Wie haben Sie es gemacht?
Ich habe immer ungefähr zehn Seiten fertig gemacht, sie Chris- tophe geschickt und auf seine Kommentare gewartet. Ich wollte nicht, dass er irgendwann das fertige Buch aufschlägt und sagt: „Aber das ist nicht wahr, und das war ganz anders.“
Was hat er gesagt? Was war ihm besonders wichtig?
Das waren viele verschiedene Dinge. Die ersten zehn Seiten musste ich neu zeichnen, weil er mir nicht erzählt hatte, dass in dem ersten Raum, in dem er gefangen gehalten wurde, Möbel standen, ein Bett und so weiter. Und dann erinnere ich mich an eine Szene, in der er darüber nachdenkt, den jungen Mann, der ihm das Essen bringt, zu schlagen, die Frau seines Bewachers zur Seite zu schubsen und zu fliehen. Die gefiel ihm gar nicht. „Auch wenn ich wirklich gern geflohen wäre, könnte ich mir nicht vorstellen, eine Frau zu schubsen“, sagte er. Also habe ich das geändert.
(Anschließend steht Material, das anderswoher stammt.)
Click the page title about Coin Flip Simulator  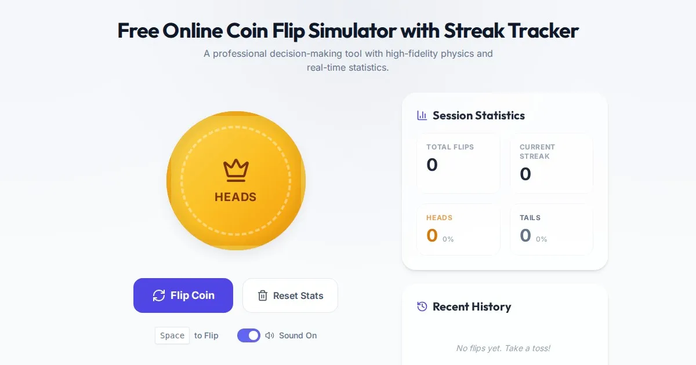tap(348, 30)
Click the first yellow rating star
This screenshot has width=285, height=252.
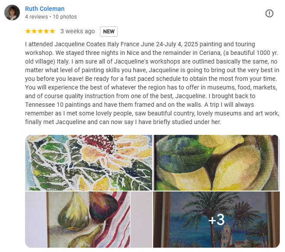(x=28, y=31)
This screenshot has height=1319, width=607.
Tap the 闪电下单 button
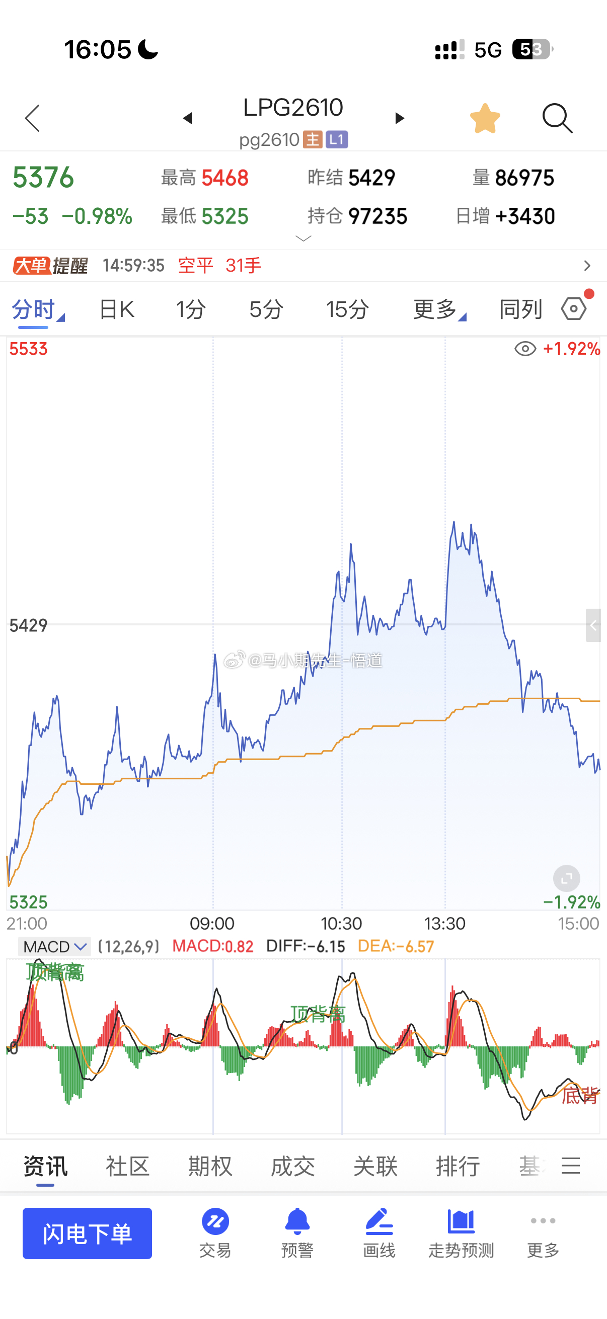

Hat jemand herausgefunden, wer diese Männer waren und was sie wollten?
Nicht wirklich. Alles, was wir haben, ist reine Spekulation. Wahrscheinlich waren das einfach Kriminelle, die Leute, besonders Ausländer, entführen, um Geld zu erpressen. Sie hatten nichts gegen Christophe, er war einfach da, er war nachts allein.
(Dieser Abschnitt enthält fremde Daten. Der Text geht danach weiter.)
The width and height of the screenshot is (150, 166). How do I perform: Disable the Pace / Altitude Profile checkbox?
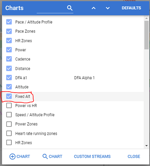coord(9,22)
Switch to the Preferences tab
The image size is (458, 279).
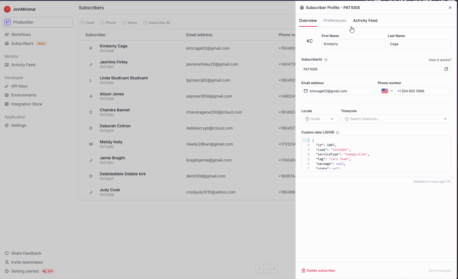point(335,20)
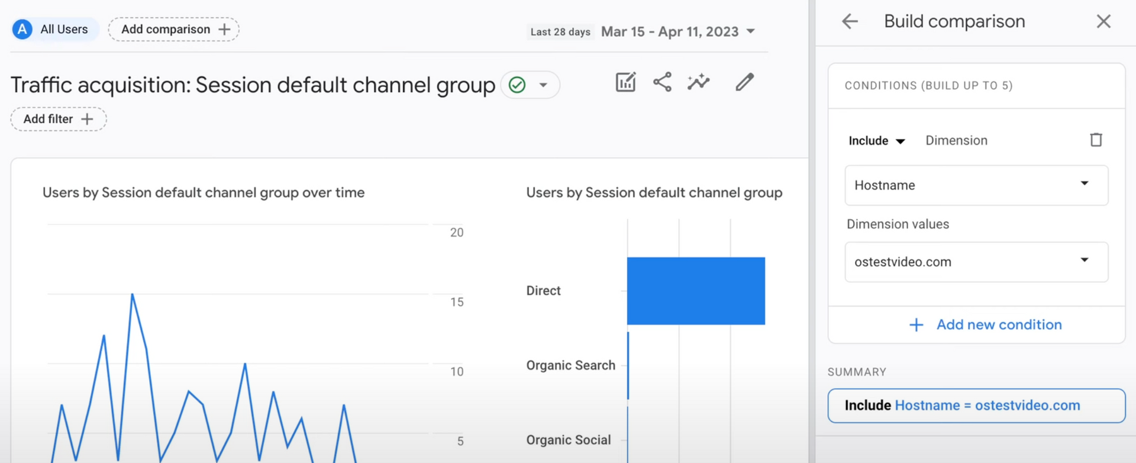Image resolution: width=1136 pixels, height=463 pixels.
Task: Share this report via share icon
Action: (x=662, y=82)
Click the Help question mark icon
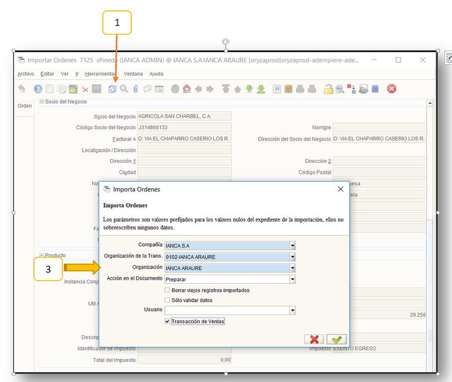The width and height of the screenshot is (452, 382). [37, 89]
Auf unbestimmte Zeit gefangen gehalten zu werden ist eine traumatische Erfahrung. Wie spricht Christophe André heute darüber?
Ich habe mich ja erst Jahre nach der Entführung mit ihm unterhalten. Er hat Abstand zu dem ganzen Thema. Es gibt diese Szene, in der er Stimmen auf der anderen Seite der Wand hört und sich vorstellt, was sie sagen. Während unseres Gesprächs hat er deren Stimmen nachgemacht: „Ich will übers Wochenende wegfahren. Kannst du meine Geisel füttern?“ – „Klar. Was gibst du ihr denn?“ – „Och, Suppe ist okay.“ „Geisel“ ist kein sehr lustiges Buch, aber der Humor kommt doch immer wieder durch, fast gegen meinen Willen.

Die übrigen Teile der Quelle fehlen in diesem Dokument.